Your instructions:
Please print the text of every item below line for line, without the pictures.

++++++++

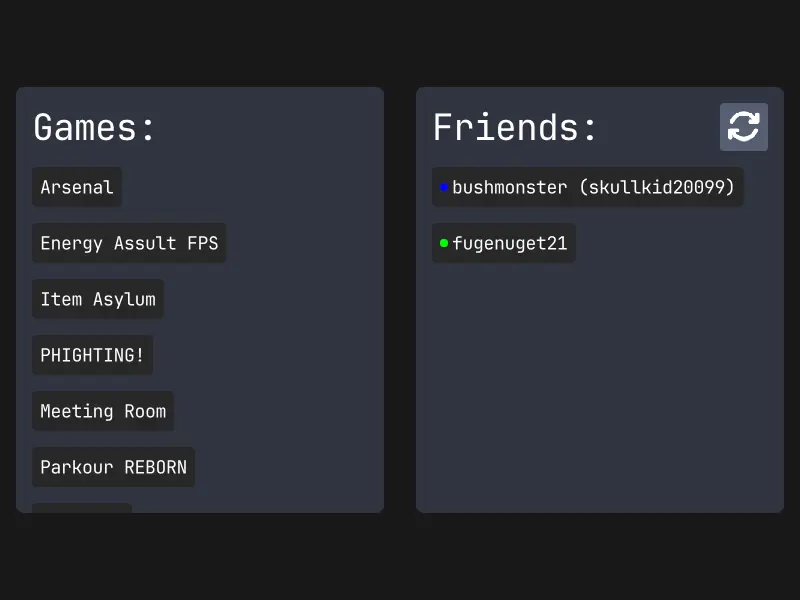The width and height of the screenshot is (800, 600).
Task: Click the dark background below the Friends panel
Action: 600,555
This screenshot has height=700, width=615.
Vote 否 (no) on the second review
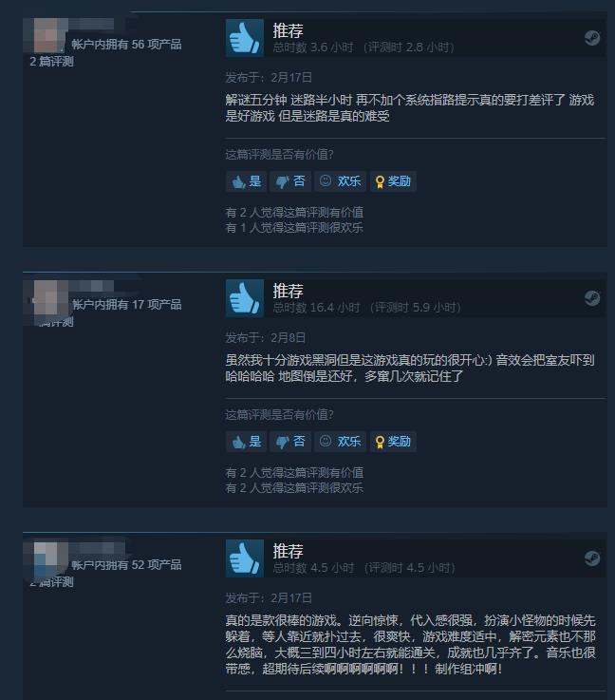pos(290,442)
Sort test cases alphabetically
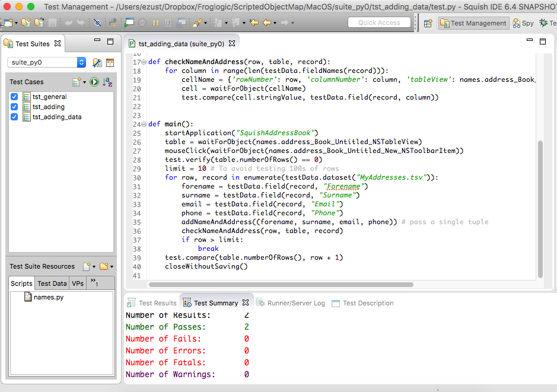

++++++++

Output for this task:
The width and height of the screenshot is (800, 600).
Task: Click the dark background below the Friends panel
Action: 600,555
This screenshot has height=700, width=615.
Vote 否 (no) on the second review
pos(290,442)
Sort test cases alphabetically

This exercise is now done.